O exercício profissional é o local de aprendizagem por excelência, é no exercício diário que se sentem as reais necessidades e o caminho que traçamos para encontrar respostas que fundamentem a prática dos cuidados.

No entanto ao longo dos meus “mais de 25 anos” sempre a trabalhar com doente critico, monitorizado continuamente, poucos foram os colegas com capacidade para desconstruir electrocardiografia e a explicar de forma simples, compreensível para quem tem poucas bases na área.

Este curso e a forma como está organizado, cria certezas desde o segundo dia de formação, (o primeiro dia só cria duvidas reconheço) e este é mesmo o objectivo principal.

Quem faz este curso adquire competências tais que lhe permitem com rapidez identificar traçados que constituem perigo para os utentes, conseguem ter uma visão clara da normalidade, da anormalidade com risco e sem risco. Seja num doente critico monitorizado continuamente, seja num utente saudável.

Muitos dos formandos destes últimos cursos que fiz, estão ligados à medicina no trabalho e realizam a “trabalhadores aparentemente saudáveis” ECGs e é aqui no”mundo dos saudáveis”em que o profissional está sem retaguarda que saber mais nesta área ajuda, e tenho casos relatados em que efetivamente fez a diferença.

3. Atendendo à sua vasta experiência no ensino da electrocardiografia, que atributos tem de possuir um curso nesta área em termos pedagógicos, para que a apreensão dos conhecimentos e competências se processo de uma forma eficaz?

Este processo formativo é um processo dinâmico, cada curso tem um conteúdo programático a cumprir, mas a abordagem nunca é igual, os formandos, a sua autonomia, os seus próprios objetivos também determinam a metodologia, o meu papel no processo é essencialmente de facilitadora e assumidamente motivadora para a temática.

Pessoalmente gosto mesmo de uma metodologia activa, em 24 horas de curso, há um recurso continuo a casos, exercícios, bancas praticas muitas vezes determinadas pelos próprios formandos, sem perder o norte que será cumprir o conteúdo definido.
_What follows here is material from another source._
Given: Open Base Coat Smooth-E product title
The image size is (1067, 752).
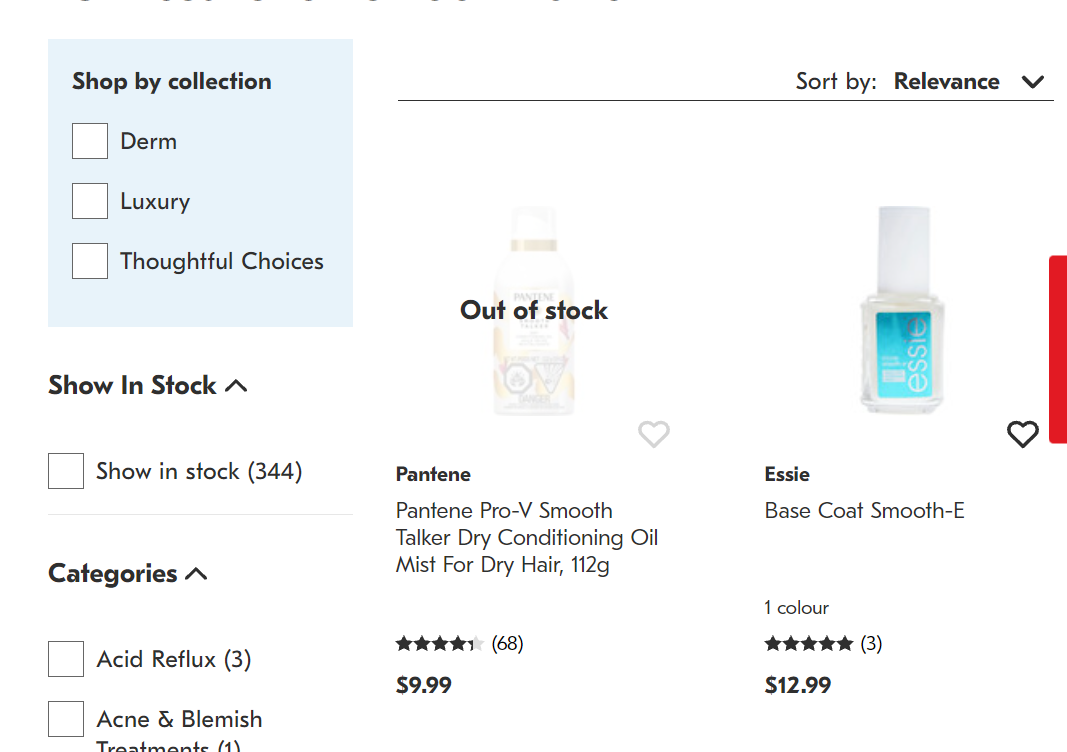Looking at the screenshot, I should point(864,511).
Estabeleço com os formandos, um jogo contínuo com base na neuroeducação, na certeza que só se aprende o que efetivamente se procura e se gosta e ensinar a gostar de eletrocardiografia é o objetivo subliminar. Demonstrar que os saberes na área trazem algo de novo e permitem novas formas de agir profissional com base no “novo” saber é mesmo gratificante.
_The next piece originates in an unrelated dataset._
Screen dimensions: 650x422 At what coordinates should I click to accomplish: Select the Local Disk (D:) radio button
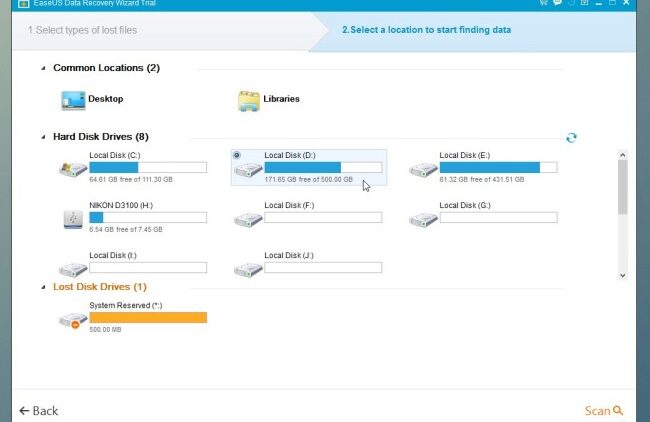pyautogui.click(x=236, y=155)
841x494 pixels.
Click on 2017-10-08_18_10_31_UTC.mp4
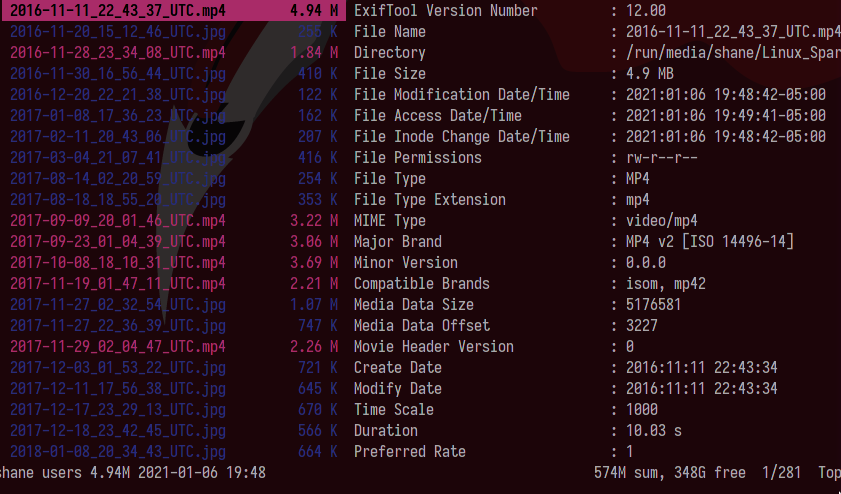tap(118, 263)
O cérebro humano gosta do novo, do diferente, de tudo o que chama a atenção e gera excitação, então todos os minutos do curso têm obrigatoriamente que se destacar da monotonia, o quemodifica claramente a relação formando-formador.

Ciente de que há muitas formas de se partilhar informação e fazer formação; a base desta diferença metodológica reconheço é linguagem usada, o numero de cursos realizados, o exercício profissional sempre com doentes monitorizados continuamente, permite um constructo que tem por base uma linguagem simples, concisa e objetivos acessíveis.

4. Ao longo dos vários anos como formadora, que feedback lhe têm transmitido os formandos relativamente ao curso

A alegria que originalmente significava aprender; era realmente memorizar, neste curso, a alegria é mesmo compreender, então no final da formação, como formadora tenho é um orgulho gigante por me ter sido dada a oportunidade de ver o grau de empenho e responsabilidade dos formandos durante o curso e a autonomia final de cada um na área, o papel que desempenharam nesse processo as aptidões/competências que adquiriram e ai não há quem escape à alegria, terminar um curso é quase sempre uma festa, sem exagero.

A avaliação do curso pelos formandos é sempre muito satisfatória e é essa avaliação que me faz continuar.